* Available data *
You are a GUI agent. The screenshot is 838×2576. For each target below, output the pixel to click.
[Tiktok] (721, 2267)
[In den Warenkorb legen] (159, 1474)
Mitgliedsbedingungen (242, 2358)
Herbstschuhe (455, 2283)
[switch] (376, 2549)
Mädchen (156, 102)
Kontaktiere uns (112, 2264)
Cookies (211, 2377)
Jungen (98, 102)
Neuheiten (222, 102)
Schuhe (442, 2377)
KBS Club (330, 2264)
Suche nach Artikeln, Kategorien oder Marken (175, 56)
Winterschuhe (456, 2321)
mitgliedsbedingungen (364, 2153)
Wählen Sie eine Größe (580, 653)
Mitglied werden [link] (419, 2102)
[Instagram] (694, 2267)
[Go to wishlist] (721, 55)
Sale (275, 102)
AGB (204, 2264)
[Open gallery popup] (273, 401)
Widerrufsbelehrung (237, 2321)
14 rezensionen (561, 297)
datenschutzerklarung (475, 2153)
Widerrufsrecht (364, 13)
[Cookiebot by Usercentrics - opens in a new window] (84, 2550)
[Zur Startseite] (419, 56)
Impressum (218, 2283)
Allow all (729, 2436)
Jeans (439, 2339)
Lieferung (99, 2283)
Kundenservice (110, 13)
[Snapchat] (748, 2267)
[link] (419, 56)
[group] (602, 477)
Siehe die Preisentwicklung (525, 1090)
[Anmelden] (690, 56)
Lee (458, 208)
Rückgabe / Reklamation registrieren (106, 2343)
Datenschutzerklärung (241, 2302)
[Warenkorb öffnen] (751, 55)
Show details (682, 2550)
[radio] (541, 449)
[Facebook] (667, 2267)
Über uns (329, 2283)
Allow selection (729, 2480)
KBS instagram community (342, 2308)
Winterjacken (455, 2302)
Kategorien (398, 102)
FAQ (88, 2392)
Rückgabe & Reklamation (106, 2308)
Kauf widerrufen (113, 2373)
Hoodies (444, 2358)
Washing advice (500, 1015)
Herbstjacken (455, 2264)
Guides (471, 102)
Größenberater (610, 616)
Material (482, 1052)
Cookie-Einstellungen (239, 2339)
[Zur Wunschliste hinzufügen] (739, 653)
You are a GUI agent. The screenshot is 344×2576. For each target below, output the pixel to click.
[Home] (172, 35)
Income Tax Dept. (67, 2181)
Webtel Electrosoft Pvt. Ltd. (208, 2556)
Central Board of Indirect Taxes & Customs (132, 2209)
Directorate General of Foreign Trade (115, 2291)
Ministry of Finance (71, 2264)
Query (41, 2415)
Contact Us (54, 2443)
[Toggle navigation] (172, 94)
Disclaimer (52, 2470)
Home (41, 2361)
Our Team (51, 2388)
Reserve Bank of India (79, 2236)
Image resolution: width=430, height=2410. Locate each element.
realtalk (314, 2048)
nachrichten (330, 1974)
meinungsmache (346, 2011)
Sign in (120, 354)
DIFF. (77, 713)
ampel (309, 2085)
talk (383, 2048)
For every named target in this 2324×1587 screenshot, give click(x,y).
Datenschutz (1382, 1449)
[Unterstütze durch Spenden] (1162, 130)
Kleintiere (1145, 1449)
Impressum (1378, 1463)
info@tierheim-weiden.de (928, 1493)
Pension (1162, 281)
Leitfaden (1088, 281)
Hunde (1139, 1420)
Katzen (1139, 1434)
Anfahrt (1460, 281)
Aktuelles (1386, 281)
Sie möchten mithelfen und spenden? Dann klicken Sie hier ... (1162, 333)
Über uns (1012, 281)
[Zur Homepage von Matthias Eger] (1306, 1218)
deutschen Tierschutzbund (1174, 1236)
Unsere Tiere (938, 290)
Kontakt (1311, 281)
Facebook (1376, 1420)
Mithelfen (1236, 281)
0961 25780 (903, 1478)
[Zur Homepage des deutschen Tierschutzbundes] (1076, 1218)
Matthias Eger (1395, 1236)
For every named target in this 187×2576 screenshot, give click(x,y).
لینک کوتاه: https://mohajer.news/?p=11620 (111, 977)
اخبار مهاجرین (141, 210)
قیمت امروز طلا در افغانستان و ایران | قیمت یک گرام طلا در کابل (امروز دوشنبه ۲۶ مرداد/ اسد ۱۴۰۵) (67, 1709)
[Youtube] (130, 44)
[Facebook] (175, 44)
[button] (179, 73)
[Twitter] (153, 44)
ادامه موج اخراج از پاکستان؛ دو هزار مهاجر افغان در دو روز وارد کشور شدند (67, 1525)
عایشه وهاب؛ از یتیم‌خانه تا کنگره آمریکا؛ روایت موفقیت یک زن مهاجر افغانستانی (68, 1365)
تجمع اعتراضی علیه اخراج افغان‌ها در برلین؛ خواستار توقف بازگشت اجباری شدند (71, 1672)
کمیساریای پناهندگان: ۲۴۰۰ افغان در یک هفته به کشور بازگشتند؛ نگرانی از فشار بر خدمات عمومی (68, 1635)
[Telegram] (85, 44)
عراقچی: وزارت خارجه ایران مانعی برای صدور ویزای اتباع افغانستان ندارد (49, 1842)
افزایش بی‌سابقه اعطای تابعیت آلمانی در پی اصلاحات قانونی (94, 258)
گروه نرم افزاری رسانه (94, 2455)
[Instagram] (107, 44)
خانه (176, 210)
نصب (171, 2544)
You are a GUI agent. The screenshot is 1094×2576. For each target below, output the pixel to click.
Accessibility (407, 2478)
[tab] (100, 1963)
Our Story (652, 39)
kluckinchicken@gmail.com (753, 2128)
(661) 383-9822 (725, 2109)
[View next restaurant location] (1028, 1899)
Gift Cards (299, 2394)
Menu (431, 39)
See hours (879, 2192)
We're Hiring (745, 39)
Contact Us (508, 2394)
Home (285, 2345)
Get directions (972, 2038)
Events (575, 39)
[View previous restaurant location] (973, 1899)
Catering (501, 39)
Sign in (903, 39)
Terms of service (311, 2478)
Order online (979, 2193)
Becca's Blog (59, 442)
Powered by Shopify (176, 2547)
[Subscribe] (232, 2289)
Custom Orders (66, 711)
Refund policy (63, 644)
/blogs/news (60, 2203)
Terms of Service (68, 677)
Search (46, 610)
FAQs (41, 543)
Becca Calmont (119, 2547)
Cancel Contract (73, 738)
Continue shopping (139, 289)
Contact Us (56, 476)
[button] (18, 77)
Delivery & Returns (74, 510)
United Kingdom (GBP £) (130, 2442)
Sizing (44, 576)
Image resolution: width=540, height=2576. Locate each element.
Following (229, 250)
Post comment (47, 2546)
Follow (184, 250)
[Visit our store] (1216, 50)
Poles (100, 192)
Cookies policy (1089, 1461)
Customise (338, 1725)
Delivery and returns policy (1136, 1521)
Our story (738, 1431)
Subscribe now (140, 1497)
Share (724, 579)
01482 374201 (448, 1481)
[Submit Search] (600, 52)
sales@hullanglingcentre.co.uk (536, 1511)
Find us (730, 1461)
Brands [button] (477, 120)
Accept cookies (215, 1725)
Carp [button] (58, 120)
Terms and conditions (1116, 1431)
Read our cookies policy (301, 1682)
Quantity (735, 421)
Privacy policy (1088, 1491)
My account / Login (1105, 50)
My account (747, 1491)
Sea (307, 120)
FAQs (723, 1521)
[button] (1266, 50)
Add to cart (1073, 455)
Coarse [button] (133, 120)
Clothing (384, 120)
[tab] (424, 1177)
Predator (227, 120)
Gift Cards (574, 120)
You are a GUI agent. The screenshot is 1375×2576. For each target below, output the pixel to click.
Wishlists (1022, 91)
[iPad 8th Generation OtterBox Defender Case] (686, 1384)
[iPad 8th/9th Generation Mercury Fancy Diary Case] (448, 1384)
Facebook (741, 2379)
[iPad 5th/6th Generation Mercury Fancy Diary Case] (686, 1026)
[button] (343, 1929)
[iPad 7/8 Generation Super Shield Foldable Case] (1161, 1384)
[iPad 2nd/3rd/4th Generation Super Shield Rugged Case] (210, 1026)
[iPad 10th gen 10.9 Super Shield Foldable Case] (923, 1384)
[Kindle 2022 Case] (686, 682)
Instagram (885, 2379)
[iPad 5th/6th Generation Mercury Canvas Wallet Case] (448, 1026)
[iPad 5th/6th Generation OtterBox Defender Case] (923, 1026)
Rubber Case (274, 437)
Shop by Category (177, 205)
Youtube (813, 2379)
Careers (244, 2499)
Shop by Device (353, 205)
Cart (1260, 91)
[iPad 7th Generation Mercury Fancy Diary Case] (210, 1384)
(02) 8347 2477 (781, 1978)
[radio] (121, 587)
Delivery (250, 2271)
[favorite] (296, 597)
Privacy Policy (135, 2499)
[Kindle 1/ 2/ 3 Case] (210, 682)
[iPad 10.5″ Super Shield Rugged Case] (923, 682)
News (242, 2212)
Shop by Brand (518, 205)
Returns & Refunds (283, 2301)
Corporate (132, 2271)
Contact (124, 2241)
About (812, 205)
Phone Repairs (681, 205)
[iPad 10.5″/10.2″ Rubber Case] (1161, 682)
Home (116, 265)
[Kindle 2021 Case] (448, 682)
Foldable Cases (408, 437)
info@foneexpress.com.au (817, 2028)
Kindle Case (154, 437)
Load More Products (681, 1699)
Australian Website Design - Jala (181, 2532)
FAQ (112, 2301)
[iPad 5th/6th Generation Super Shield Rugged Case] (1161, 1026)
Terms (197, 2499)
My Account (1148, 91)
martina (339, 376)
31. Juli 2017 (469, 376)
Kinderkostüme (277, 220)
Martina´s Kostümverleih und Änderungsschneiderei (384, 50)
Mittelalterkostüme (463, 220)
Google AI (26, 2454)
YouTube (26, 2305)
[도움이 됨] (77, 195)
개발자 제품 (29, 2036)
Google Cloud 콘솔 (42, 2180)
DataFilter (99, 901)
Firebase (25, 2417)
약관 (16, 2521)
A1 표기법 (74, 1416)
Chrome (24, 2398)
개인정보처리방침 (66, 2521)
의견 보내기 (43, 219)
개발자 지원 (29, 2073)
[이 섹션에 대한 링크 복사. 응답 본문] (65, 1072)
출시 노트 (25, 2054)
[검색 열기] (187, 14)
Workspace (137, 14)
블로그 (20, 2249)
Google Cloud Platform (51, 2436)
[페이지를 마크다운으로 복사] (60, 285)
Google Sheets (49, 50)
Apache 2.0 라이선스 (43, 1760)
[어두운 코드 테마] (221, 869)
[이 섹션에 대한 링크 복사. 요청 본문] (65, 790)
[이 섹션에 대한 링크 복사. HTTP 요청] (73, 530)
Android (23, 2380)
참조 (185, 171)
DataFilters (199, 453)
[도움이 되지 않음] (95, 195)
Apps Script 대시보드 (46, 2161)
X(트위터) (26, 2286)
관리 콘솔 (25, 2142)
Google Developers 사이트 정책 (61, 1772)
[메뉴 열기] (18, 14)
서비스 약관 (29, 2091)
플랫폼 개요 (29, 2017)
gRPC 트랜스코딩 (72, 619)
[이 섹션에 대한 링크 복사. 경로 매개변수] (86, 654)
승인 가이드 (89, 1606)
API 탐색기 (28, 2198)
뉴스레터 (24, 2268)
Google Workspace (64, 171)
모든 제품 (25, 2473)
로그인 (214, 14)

* Requirement *
Within the material above, output exactly the lines from the one with "Cookies (211, 2377)" through the one with "Jeans (439, 2339)", end lines included, and nothing besides.

* Exercise answer *
Cookies (211, 2377)
Jungen (98, 102)
Neuheiten (222, 102)
Schuhe (442, 2377)
KBS Club (330, 2264)
Suche nach Artikeln, Kategorien oder Marken (175, 56)
Winterschuhe (456, 2321)
mitgliedsbedingungen (364, 2153)
Wählen Sie eine Größe (580, 653)
Mitglied werden [link] (419, 2102)
[Instagram] (694, 2267)
[Go to wishlist] (721, 55)
Sale (275, 102)
AGB (204, 2264)
[Open gallery popup] (273, 401)
Widerrufsbelehrung (237, 2321)
14 rezensionen (561, 297)
datenschutzerklarung (475, 2153)
Widerrufsrecht (364, 13)
[Cookiebot by Usercentrics - opens in a new window] (84, 2550)
[Zur Startseite] (419, 56)
Impressum (218, 2283)
Allow all (729, 2436)
Jeans (439, 2339)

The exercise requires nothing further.